L'architecture de mémoire de travail et de discours intérieur améliore les performances de l'IA dans des défis de génération de motifs complexes.
Crédit: Kaori Serakaki/OIST

Les scientifiques de l'Okinawa Institute of Science and Technology ont observé que cette méthode autorise les systèmes à traiter plusieurs tâches en parallèle et à résoudre des problèmes élaborés avec plus d'aisance. Pour y parvenir, l'équipe a organisé les données d'entraînement de manière à enseigner à l'IA l'art de se parler à elle-même.

Cette approche s'appuie sur une mémoire de travail qui conserve temporairement des données, à la manière de notre cerveau lorsqu'il suit des consignes ou effectue des calculs rapides. Les tests ont comparé différentes structures de mémoire, révélant des écarts notables. Les modèles équipés de plusieurs emplacements de mémoire temporaire ont mieux surmonté certaines épreuves, comme inverser des séquences ou reproduire des motifs. Ils étaient capables de maintenir plusieurs éléments "en tête" et de les manipuler.
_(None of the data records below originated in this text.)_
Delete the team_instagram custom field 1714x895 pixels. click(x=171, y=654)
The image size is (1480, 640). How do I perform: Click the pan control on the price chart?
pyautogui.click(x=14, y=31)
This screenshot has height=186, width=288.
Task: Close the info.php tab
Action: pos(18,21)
L'introduction d'objectifs de 'marmonnage' interne, où le système est invité à se parler un nombre défini de fois, a encore accru son efficacité. Les progrès les plus nets ont été enregistrés dans le multitâche et les problèmes à étapes multiples. Par ailleurs, cette combinaison fonctionne même avec des jeux de données restreints, contrairement aux volumineux ensembles habituellement requis pour l'entraînement. Elle propose donc une alternative légère et complémentaire.

Les chercheurs envisagent désormais d'appliquer cette méthode à des milieux plus réalistes et moins structurés. En effet, les choix s'opèrent souvent dans des environnements bruyants et imprévisibles. Reproduire ces conditions permettrait de se rapprocher de l'apprentissage développemental humain. Cette percée aide aussi à éclaircir certains mécanismes cérébraux, traçant la route vers des applications concrètes.